ISPRS Annals of the Photogrammetry, Remote Sensing and Spatial Information Sciences (Oct 2021)
A PARALLEL ALGORITHM FOR LOCAL POINT DENSITY INDEX COMPUTATION OF LARGE POINT CLOUDS
Abstract
Point density is an important property that dictates the usability of a point cloud data set. This paper introduces an efficient, scalable, parallel algorithm for computing the local point density index, a sophisticated point cloud density metric. Computing the local point density index is non-trivial, because this computation involves a neighbour search that is required for each, individual point in the potentially large, input point cloud. Most existing algorithms and software are incapable of computing point density at scale. Therefore, the algorithm introduced in this paper aims to address both the needed computational efficiency and scalability for considering this factor in large, modern point clouds such as those collected in national or regional scans.

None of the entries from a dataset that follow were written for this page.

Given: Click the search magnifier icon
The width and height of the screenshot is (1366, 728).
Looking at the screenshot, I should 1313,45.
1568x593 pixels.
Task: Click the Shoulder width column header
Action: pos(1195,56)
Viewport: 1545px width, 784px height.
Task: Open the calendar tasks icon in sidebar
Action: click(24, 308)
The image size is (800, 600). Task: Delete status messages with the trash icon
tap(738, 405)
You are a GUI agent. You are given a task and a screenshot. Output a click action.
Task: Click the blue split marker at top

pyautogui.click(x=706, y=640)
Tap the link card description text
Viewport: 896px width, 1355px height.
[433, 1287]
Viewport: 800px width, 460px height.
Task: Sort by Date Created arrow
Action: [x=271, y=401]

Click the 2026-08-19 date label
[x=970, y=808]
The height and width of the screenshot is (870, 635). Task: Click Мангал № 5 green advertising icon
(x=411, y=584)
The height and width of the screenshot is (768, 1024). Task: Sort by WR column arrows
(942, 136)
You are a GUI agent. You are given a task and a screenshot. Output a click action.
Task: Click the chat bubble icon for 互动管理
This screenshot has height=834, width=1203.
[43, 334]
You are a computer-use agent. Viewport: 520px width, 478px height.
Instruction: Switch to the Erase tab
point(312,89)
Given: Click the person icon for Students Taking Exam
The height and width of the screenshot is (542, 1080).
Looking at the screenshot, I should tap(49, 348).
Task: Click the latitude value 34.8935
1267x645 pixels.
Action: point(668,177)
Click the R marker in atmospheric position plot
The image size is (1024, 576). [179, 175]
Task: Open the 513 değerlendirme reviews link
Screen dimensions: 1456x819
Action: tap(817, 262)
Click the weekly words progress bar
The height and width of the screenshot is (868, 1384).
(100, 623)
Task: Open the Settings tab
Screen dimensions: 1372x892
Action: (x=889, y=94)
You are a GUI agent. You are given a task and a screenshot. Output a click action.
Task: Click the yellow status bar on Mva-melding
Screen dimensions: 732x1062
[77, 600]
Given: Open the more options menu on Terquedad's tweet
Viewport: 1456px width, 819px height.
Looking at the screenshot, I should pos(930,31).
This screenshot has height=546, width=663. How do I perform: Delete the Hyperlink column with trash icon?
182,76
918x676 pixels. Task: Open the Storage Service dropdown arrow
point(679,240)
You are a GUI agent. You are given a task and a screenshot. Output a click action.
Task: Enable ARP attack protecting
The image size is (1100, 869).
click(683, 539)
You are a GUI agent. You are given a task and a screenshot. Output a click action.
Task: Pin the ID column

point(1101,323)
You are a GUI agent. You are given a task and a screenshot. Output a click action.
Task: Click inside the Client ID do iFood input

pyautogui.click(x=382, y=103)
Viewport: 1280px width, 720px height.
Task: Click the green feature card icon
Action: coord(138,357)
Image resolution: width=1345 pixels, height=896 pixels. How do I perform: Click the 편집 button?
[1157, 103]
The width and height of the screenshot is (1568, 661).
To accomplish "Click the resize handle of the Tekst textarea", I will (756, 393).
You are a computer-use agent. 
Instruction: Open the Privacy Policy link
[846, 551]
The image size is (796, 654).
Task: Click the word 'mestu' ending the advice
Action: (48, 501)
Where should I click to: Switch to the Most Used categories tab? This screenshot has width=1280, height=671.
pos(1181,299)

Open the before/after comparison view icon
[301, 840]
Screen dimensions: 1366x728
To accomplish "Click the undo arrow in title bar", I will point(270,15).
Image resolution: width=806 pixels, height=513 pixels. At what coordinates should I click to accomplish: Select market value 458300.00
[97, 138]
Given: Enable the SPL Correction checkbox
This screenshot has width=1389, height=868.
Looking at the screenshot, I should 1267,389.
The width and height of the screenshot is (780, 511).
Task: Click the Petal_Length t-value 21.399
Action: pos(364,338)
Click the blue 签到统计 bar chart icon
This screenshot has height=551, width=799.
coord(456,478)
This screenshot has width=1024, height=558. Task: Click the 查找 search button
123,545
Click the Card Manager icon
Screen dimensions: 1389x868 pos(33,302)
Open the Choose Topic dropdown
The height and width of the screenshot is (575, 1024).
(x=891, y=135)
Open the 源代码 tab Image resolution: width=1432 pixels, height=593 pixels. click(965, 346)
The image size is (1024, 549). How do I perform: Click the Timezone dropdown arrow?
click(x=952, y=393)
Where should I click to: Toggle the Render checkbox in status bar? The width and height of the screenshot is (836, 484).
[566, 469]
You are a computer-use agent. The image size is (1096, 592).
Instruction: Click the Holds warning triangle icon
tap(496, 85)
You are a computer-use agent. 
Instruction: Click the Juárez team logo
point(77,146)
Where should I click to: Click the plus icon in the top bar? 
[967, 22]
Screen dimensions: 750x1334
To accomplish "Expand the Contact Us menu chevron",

The proposed algorithm is composed of two stages. In stage 1, a point-level, parallel processing step is performed to partition an unstructured input point cloud into partially overlapping, buffered tiles. A buffer is provided around each tile so that the data partitioning does not introduce spatial discontinuity into the final results. In stage 2, the buffered tiles are distributed to different processors for computing the local point density index in parallel. That tile-level parallel processing step is performed using a conventional algorithm with an R-tree data structure. While straight-forward, the proposed algorithm is efficient and particularly suitable for processing large point clouds. Experiments conducted using a 1.4 billion point data set acquired over part of Dublin, Ireland demonstrated an efficiency factor of up to 14.8/16. More specifically, the computational time was reduced by 14.8 times when the number of processes (i.e. executors) increased by 16 times. Computing the local point density index for the 1.4 billion point data set took just over 5 minutes with 16 executors and 8 cores per executor. The reduction in computational time was nearly 70 times compared to the 6 hours required without parallelism.